The same hacking group is believed to be linked to the attack on Western Digital that caused a massive outage in its My Cloud service. The data breach led Western Digital to send out notifications in May, alerting online store customers that their data was compromised during the attack. Screen captures of the stolen data was later leaked on the ALPHV data leak site, with the threat actors taunting the company about the attack.

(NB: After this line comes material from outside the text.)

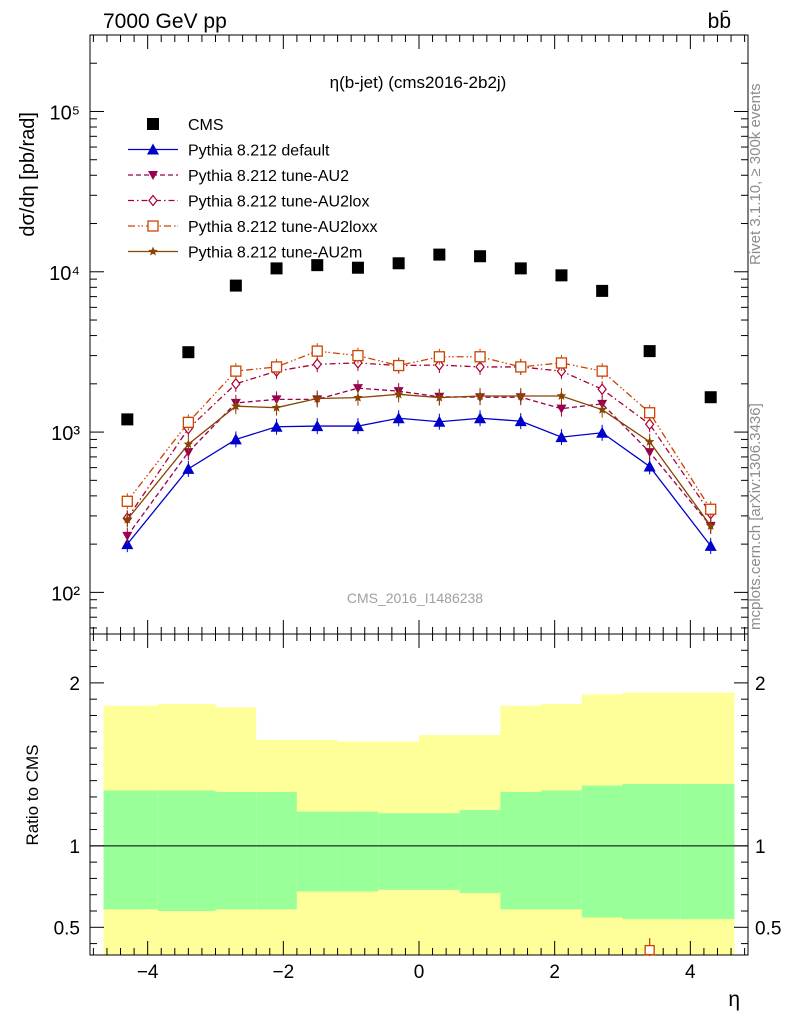 This screenshot has height=1024, width=786. Describe the element at coordinates (418, 82) in the screenshot. I see `chart-title: η(b-jet) (cms2016-2b2j)` at that location.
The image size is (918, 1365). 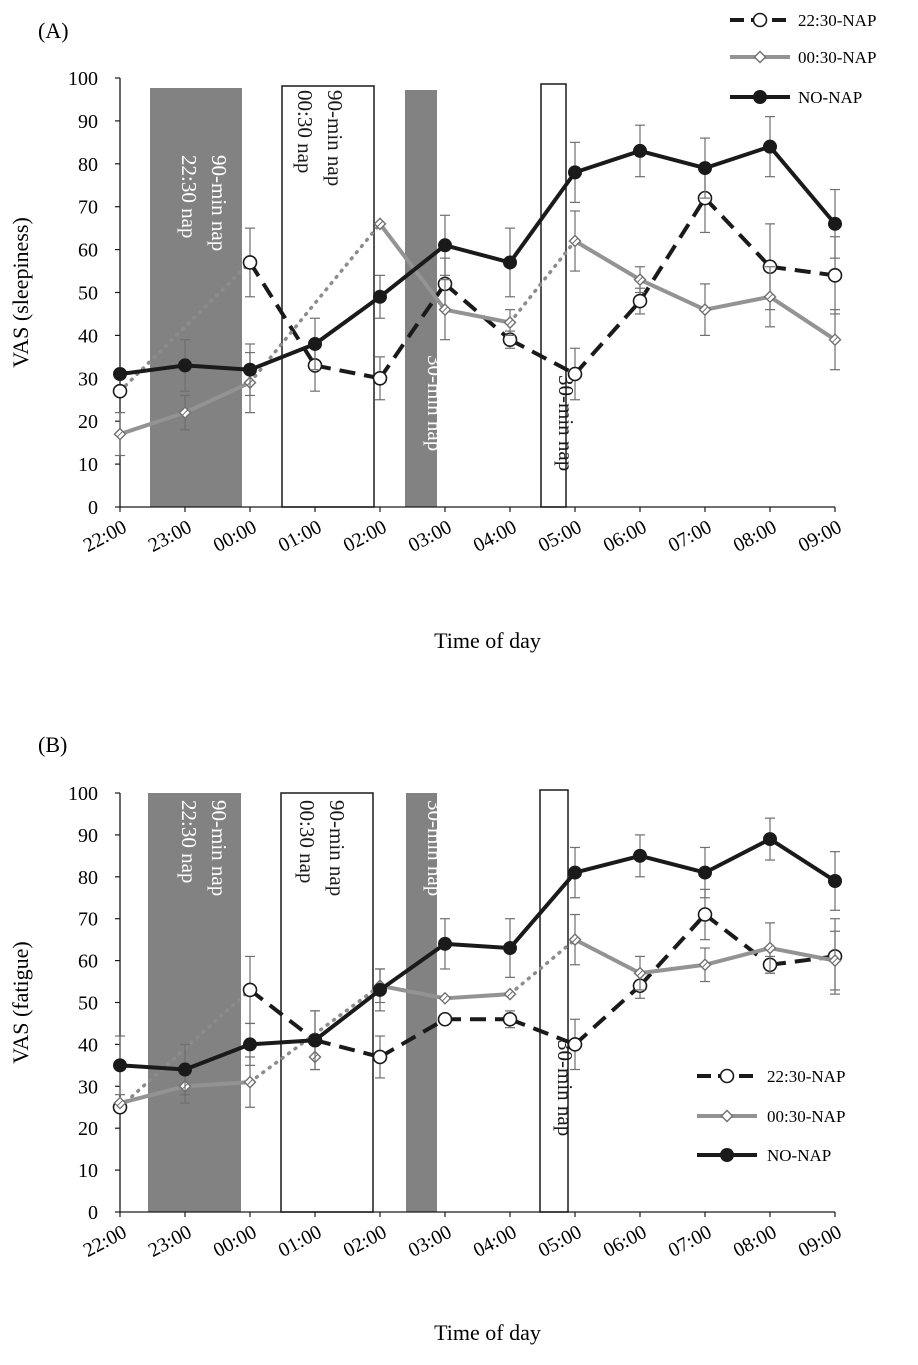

Community Unrest Continues

While many subreddits have begun to reopen, over 4,000 remain dark, according to one tracker. This is a significant drop from the peak of the protest when more than 8,000 went dark. Some subreddits reopened under duress, feeling threatened by Reddit’s message that it could process a Top Mod Removal request “if mods higher up the list are hindering reopening.” An increasing number of moderators continue to express their concerns over Reddit’s “threatening behavior.” The sentiment was captured in a post on r/ModCoord, which stated, “Volunteer moderators are the lifeblood of Reddit’s communities. Our dedication shapes the platform’s success. It is crucial for Reddit to listen to our concerns and work with us to maintain the vibrant communities that make Reddit what it is. Until our voices are heard, and our demands met, we will continue our blackouts — without fear of any threat.” More than 170 users have signed up to co-endorse the post.


In the wake of these incidents, Reddit’s management faces numerous challenges. The effects of the community protests, decisions about unpaid volunteer moderators, and response to ransomware attacks will have far-reaching implications for Reddit’s reputation, user loyalty, and future growth. At this point, it remains to be seen how Reddit’s management will navigate this labyrinth of issues, balancing between its business goals and the interests of its vast user base.